Flat beans, in my opinion, are a bit under appreciated compared to the val beans in my place. These beans have more green content as skin can be used when its young and in older ones, more seeds. While making this recipe I had few older ones, of which I used mostly the seeds and not the skin.

I am one of those people who don't like to overcook my veggies. Overcooking tends to not only minimize the nutrients, but will make it appear dull due to lack of good coloring. Not all veggies need tons of oil or spices or coconut to add flavor, in fact the flavor actually gets lost if you try adding more of these. Purpose of adding spice and seasoning is only to enhance the flavor.

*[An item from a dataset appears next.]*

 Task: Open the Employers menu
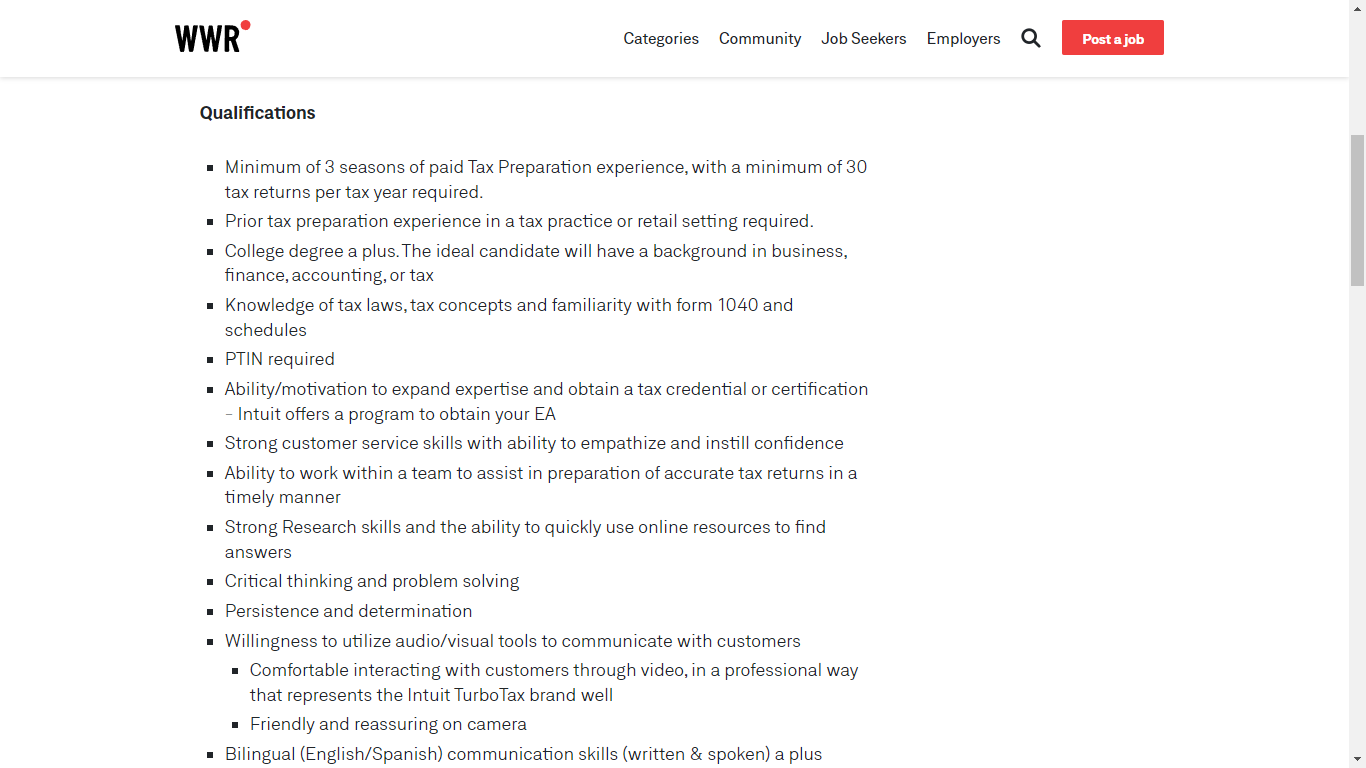[963, 38]
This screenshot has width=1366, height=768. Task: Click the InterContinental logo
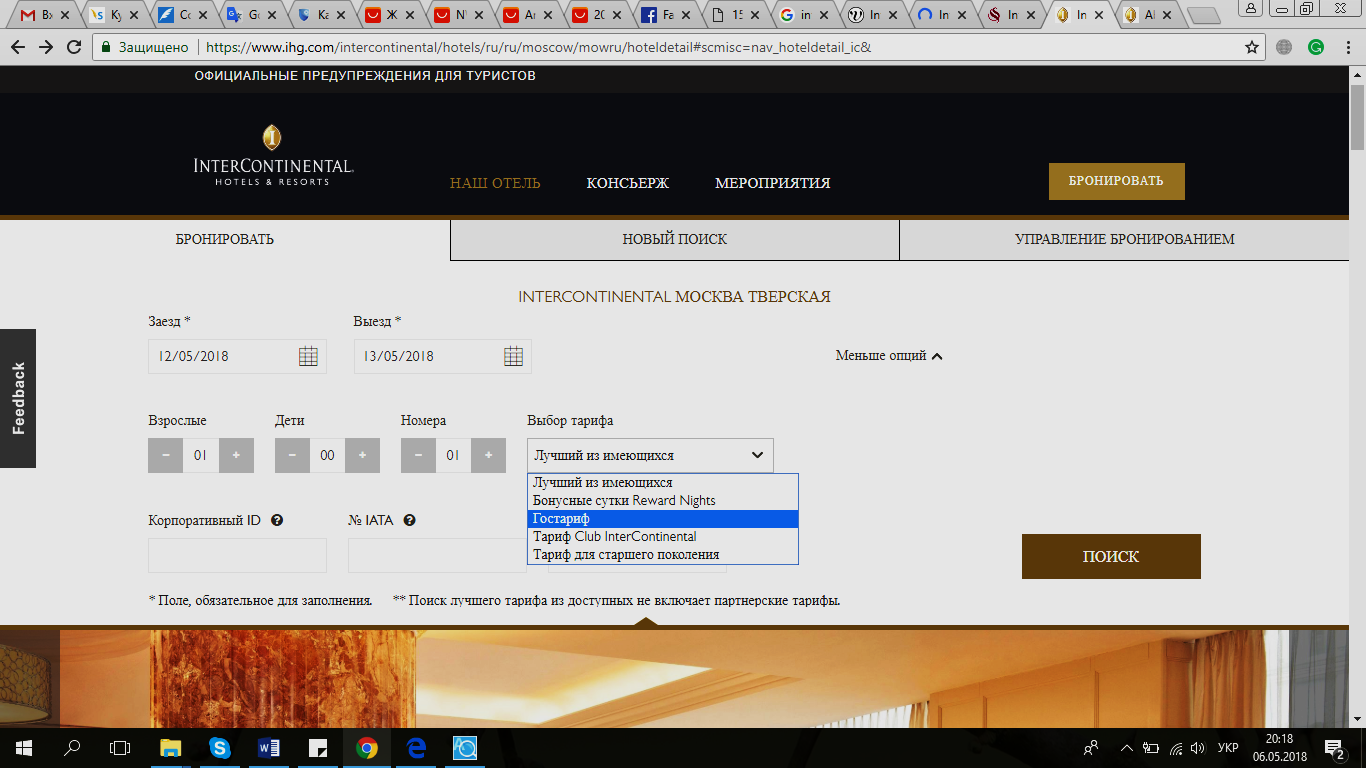point(273,156)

This recipe is best eaten with chapati. You can also use it as sides with rice.


Serves: 3

Preparation Time: 20 mins

Ingredients:

  • 1 lb or 1/2Kg flat beans broken into 1 inch pieces
  • 1/2 of finely onion chopped 
  • A pinch of turmeric
  • 1/2 tsp coriander powder
  • 1/4 tsp cumin powder
  • 1/4 tsp red chili powder
  • 1 tsp lemon juice
  • salt to taste
  • 1 tbsp oil
  • 1/2 tsp mustard seeds
  • 1 tsp urad dal (black gram)
  • 1/2 inch ginger grated

Method:

  • Microwave the flat beans with half cup water and some salt on high for 8 mins.
  • Drain the water and let the cooked beans dry for some time.
  • In a pan,  with medium flame add oil and mustard seeds and let it crackle then add urad dal and fry till golden brown.
  • Add onion and grated ginger to this and fry until translucent.
  • Now reduce the flame to medium low and add in turmeric, chili powder, coriander and cumin powder.
  • Give it a mix until there is no raw smell of spices but make sure they don't burn.
  • Throw in the flat beans to this and finally add lemon juice and stir it for a few mins until everything blends well.
  • Check for salt, add more if needed and serve hot.